:: What to produce ::
Range to output from the entries below: the line containing "Einverstanden! [button] (1216, 2026)" through the line containing "Comment (24, 1637)". Set it down exactly, ends included, nothing else.

(Stored data entries)
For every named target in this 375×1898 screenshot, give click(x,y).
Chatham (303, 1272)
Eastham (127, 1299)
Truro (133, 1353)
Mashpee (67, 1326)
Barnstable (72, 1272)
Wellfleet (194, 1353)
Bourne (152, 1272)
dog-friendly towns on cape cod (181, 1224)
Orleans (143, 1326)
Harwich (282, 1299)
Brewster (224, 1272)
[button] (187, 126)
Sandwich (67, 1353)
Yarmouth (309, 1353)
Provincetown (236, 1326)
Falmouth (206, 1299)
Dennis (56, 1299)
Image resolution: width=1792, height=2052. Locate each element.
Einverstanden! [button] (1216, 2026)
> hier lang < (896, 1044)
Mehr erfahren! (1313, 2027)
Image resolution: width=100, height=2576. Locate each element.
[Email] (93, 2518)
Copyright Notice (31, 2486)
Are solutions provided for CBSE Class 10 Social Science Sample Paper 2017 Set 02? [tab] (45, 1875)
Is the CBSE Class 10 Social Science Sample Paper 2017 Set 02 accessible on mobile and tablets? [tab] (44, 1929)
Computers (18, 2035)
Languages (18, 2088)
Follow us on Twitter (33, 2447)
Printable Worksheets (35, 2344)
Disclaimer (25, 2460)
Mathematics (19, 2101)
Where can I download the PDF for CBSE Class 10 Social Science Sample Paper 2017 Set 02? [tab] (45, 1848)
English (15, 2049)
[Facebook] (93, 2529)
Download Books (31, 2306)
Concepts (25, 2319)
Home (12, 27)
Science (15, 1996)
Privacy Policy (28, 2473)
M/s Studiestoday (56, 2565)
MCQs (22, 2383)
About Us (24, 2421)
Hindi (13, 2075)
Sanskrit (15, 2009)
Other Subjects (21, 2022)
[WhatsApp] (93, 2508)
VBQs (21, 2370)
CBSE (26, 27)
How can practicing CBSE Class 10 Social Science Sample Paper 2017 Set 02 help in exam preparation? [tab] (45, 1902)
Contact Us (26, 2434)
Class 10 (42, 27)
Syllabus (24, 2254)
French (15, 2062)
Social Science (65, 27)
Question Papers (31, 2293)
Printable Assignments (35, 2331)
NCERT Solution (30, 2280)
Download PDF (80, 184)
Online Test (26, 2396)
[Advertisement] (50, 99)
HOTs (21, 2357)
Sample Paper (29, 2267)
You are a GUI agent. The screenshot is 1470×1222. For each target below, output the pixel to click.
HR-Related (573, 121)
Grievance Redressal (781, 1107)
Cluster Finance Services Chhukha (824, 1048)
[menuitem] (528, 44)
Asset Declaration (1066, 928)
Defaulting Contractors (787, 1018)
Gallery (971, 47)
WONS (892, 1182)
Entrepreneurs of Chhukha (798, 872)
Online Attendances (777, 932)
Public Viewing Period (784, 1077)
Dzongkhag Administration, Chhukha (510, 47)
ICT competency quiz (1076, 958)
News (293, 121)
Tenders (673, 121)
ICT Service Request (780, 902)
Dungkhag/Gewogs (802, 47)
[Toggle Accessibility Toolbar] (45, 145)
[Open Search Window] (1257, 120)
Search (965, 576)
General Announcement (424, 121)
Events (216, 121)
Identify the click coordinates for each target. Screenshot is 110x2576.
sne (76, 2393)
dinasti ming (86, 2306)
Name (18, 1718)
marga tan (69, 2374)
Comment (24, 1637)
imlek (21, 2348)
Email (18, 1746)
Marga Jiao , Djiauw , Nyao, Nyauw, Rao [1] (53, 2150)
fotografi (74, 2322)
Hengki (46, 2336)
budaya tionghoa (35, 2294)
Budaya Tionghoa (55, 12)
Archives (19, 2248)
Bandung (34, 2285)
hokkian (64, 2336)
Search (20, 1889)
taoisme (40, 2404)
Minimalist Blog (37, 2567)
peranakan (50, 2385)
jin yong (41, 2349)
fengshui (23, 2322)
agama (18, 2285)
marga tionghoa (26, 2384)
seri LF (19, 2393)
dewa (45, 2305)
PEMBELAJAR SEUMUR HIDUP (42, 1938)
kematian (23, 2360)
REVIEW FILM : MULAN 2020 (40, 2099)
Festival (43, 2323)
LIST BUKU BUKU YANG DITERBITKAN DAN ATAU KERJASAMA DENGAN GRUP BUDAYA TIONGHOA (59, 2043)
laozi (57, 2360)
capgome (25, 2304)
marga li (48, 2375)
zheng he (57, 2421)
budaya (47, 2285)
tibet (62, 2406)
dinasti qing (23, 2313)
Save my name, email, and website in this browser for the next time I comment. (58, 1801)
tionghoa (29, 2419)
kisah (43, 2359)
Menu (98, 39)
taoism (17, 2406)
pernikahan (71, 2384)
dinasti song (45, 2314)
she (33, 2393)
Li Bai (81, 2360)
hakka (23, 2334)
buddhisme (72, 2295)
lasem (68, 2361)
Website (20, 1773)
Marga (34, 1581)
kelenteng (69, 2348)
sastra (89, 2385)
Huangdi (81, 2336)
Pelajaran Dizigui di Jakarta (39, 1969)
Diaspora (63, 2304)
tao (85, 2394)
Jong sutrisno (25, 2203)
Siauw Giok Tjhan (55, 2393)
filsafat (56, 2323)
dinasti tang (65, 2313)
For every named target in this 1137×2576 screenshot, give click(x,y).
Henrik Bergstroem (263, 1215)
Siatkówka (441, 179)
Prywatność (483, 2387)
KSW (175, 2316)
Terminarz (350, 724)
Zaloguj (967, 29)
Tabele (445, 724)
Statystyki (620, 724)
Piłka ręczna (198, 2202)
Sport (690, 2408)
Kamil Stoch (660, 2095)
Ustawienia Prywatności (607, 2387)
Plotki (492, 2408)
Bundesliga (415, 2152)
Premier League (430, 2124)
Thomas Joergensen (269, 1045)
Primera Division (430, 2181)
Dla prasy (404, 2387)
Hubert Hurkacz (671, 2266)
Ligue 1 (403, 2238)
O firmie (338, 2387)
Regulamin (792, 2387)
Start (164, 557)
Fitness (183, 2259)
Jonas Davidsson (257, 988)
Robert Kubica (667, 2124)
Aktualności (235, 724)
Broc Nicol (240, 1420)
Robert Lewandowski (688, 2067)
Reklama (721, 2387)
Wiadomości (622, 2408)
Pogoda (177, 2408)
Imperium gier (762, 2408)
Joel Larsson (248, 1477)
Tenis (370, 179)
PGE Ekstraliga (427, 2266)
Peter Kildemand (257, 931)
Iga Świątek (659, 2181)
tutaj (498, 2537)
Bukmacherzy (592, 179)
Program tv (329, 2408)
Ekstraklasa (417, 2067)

:: Reply ::
Einverstanden! [button] (1216, 2026)
> hier lang < (896, 1044)
Mehr erfahren! (1313, 2027)
Image resolution: width=100, height=2576. Locate each element.
[Email] (93, 2518)
Copyright Notice (31, 2486)
Are solutions provided for CBSE Class 10 Social Science Sample Paper 2017 Set 02? [tab] (45, 1875)
Is the CBSE Class 10 Social Science Sample Paper 2017 Set 02 accessible on mobile and tablets? [tab] (44, 1929)
Computers (18, 2035)
Languages (18, 2088)
Follow us on Twitter (33, 2447)
Printable Worksheets (35, 2344)
Disclaimer (25, 2460)
Mathematics (19, 2101)
Where can I download the PDF for CBSE Class 10 Social Science Sample Paper 2017 Set 02? [tab] (45, 1848)
English (15, 2049)
[Facebook] (93, 2529)
Download Books (31, 2306)
Concepts (25, 2319)
Home (12, 27)
Science (15, 1996)
Privacy Policy (28, 2473)
M/s Studiestoday (56, 2565)
MCQs (22, 2383)
About Us (24, 2421)
Hindi (13, 2075)
Sanskrit (15, 2009)
Other Subjects (21, 2022)
[WhatsApp] (93, 2508)
VBQs (21, 2370)
CBSE (26, 27)
How can practicing CBSE Class 10 Social Science Sample Paper 2017 Set 02 help in exam preparation? [tab] (45, 1902)
Contact Us (26, 2434)
Class 10 (42, 27)
Syllabus (24, 2254)
French (15, 2062)
Social Science (65, 27)
Question Papers (31, 2293)
Printable Assignments (35, 2331)
NCERT Solution (30, 2280)
Download PDF (80, 184)
Online Test (26, 2396)
[Advertisement] (50, 99)
HOTs (21, 2357)
Sample Paper (29, 2267)
You are a GUI agent. The screenshot is 1470×1222. For each target below, output the pixel to click.
HR-Related (573, 121)
Grievance Redressal (781, 1107)
Cluster Finance Services Chhukha (824, 1048)
[menuitem] (528, 44)
Asset Declaration (1066, 928)
Defaulting Contractors (787, 1018)
Gallery (971, 47)
WONS (892, 1182)
Entrepreneurs of Chhukha (798, 872)
Online Attendances (777, 932)
Public Viewing Period (784, 1077)
Dzongkhag Administration, Chhukha (510, 47)
ICT competency quiz (1076, 958)
News (293, 121)
Tenders (673, 121)
ICT Service Request (780, 902)
Dungkhag/Gewogs (802, 47)
[Toggle Accessibility Toolbar] (45, 145)
[Open Search Window] (1257, 120)
Search (965, 576)
General Announcement (424, 121)
Events (216, 121)
Identify the click coordinates for each target. Screenshot is 110x2576.
sne (76, 2393)
dinasti ming (86, 2306)
Name (18, 1718)
marga tan (69, 2374)
Comment (24, 1637)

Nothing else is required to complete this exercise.